O decreto publicado traz, em alguma medida, essa preocupação no sentido de conciliar o aumento de competitividade e redução de custos para as empresas com o respeito aos direitos trabalhistas, como é possível verificar, por exemplo, no parágrafo 2º do artigo 3º e no já citado artigo 4º.
Outro ponto importante diz respeito à adoção de um marco regulatório harmônico, moderno e com conceitos claros, o que tem efeito direto sobre a promoção da segurança jurídica, outro dos objetivos do referido decreto (incisos II e III do art. 4º). A segurança jurídica que decorre de um conjunto de normas acessíveis e bem delimitadas é inquestionável, traduzindo-se em benefício tanto para empresas quanto para trabalhadores.
Para além disso, o decreto traz como objetivos específicos, dentre outros, triar e catalogar a legislação trabalhista infralegal com matérias conexas ou afins, bem como consolidar e garantir que eventuais atos normativos que alterem a norma consolidada não sejam publicados de forma isolada (art. 5º, incisos I e II).

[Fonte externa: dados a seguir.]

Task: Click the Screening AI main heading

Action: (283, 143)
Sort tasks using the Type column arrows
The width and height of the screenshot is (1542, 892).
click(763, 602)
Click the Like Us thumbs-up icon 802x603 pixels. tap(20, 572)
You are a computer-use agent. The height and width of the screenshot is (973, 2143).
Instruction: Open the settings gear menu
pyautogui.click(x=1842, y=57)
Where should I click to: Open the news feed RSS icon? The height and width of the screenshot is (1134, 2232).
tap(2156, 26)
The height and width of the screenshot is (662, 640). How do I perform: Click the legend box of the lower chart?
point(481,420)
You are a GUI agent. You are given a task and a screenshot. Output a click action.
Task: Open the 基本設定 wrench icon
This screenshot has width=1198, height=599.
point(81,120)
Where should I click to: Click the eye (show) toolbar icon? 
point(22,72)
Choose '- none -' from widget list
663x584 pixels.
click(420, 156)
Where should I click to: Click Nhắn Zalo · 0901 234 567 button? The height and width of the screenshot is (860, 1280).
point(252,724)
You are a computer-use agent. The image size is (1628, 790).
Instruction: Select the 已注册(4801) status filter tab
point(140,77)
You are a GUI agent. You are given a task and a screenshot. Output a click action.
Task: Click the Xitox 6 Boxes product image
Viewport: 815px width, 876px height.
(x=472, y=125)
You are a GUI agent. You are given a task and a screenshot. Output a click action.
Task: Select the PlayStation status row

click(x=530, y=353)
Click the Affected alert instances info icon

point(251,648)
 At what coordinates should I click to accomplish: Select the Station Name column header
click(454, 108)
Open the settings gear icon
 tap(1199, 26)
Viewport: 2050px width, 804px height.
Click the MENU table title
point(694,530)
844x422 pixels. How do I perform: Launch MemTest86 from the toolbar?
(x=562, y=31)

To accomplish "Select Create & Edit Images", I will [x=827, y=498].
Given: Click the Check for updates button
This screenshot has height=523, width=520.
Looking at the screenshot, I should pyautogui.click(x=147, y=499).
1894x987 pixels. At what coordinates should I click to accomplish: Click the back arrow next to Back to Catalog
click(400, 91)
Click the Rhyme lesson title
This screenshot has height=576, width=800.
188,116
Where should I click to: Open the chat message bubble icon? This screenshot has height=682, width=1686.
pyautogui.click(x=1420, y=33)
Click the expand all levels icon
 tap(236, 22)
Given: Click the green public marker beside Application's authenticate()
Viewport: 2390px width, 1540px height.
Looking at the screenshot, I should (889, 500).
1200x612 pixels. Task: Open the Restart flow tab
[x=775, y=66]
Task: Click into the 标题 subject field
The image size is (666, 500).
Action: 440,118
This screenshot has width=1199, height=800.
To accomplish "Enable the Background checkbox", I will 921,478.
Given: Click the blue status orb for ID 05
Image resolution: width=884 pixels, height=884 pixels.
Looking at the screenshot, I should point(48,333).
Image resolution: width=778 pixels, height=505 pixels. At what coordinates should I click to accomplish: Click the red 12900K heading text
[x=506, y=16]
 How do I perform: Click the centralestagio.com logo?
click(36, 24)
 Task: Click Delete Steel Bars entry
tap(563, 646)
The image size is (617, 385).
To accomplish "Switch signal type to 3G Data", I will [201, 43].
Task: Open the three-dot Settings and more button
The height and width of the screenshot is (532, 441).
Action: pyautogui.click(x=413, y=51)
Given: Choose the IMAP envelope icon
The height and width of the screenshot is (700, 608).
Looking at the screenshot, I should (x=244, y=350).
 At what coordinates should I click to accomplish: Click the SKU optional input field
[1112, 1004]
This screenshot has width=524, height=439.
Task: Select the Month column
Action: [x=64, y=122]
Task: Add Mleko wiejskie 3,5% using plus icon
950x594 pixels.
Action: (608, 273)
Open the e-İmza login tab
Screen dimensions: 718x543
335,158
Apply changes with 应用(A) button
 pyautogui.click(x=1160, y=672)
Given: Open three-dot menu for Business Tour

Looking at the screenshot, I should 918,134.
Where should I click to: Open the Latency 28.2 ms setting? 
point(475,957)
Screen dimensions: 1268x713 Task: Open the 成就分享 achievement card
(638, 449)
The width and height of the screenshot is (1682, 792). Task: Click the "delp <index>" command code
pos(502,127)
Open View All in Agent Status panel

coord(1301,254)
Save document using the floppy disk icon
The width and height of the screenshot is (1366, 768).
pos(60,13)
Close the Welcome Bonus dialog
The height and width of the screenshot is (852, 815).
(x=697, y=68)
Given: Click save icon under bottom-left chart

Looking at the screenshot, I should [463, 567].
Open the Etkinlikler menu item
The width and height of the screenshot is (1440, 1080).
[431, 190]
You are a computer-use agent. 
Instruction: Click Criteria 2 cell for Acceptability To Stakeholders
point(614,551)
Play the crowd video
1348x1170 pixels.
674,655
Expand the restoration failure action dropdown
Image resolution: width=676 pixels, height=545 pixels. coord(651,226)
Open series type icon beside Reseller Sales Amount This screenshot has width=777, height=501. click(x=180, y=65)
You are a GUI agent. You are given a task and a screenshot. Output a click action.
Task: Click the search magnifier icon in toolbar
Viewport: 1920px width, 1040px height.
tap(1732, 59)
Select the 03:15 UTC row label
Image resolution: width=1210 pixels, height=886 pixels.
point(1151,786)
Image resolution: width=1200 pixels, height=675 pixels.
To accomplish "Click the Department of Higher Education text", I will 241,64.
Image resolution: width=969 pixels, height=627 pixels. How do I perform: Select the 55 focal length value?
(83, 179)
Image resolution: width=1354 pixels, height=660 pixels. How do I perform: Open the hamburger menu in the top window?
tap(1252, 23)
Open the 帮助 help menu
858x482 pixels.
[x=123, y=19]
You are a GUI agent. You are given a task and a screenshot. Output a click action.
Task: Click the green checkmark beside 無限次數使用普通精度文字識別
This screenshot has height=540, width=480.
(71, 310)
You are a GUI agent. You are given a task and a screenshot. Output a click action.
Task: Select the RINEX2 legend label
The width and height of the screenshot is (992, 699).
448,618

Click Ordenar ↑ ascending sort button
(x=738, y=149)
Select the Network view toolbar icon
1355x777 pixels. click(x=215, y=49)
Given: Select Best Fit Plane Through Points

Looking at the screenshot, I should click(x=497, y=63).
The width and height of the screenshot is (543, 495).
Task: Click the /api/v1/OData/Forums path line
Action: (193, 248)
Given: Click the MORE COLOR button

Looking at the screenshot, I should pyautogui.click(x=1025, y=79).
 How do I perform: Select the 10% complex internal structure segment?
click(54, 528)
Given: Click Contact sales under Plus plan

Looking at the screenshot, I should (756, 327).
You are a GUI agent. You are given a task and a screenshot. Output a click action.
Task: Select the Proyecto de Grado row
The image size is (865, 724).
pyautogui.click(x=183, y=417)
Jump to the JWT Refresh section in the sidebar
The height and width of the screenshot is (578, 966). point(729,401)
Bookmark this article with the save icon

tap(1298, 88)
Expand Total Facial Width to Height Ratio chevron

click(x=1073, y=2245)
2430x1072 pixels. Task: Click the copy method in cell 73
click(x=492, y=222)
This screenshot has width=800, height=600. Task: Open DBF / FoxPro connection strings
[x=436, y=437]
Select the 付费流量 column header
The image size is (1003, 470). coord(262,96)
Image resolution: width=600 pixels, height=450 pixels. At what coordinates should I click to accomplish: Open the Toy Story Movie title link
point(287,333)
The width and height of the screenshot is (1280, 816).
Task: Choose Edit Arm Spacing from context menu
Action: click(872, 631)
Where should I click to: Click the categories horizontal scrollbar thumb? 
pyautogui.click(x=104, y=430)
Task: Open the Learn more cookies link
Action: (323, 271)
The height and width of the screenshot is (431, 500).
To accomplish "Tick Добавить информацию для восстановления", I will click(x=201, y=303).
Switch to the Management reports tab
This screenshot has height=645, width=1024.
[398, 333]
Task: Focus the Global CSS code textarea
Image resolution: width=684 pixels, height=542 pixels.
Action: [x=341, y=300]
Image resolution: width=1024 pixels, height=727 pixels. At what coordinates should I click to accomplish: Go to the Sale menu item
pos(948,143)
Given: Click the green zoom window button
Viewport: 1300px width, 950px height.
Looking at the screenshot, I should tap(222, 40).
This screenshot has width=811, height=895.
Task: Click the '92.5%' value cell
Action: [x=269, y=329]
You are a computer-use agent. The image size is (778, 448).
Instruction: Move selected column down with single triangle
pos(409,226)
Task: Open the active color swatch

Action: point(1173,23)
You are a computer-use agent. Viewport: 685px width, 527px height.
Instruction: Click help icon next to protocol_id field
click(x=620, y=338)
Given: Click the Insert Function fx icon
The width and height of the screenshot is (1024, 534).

Esses objetivos, aliados a um repositório de normas trabalhistas constantemente atualizado e à revogação dos atos normativos exauridos ou tacitamente revogados (art. 5º, incisos III e IV) têm o potencial de minimizar um dos grandes problemas existentes no cenário regulatório trabalhista em geral, que diz respeito à dificuldade de identificar qual ou quais normas são aplicáveis ao caso concreto, fato este que decorre de uma produção normativa verdadeiramente profícua e descentralizada na esfera trabalhista.
Ressalta-se que não se fala, aqui, em diminuir a proteção do trabalhador, e sim de adequá-la aos novos contornos impostos pela própria evolução da sociedade. Defende-se, de fato, a proteção jurídica de todos os grupos de trabalhadores, e não apenas dos tipicamente tutelados pela CLT em seus moldes atuais. O decreto em questão talvez não seja o instrumento mais adequado para produzir tais mudanças, é bem verdade, mas as recentes transformações ocorridas na organização do trabalho mostraram que, para honrar o objetivo primordial do Direito do Trabalho de proteção do trabalhador, mudanças normativas serão necessárias, de modo a tutelar também as novas formas de trabalho e suas particularidades.
[1] Graduanda em Direito na Universidade Federal de Santa Catarina, atualmente cursando a nona fase. Foi bolsista do Programa de Educação Tutorial – PET Direito UFSC de 2017 a 2019, e atualmente desenvolve pesquisa de iniciação científica no campo do Direito Ambiental do Trabalho como bolsista voluntária do Programa Institucional de Iniciação Científica – PIBIC UFSC.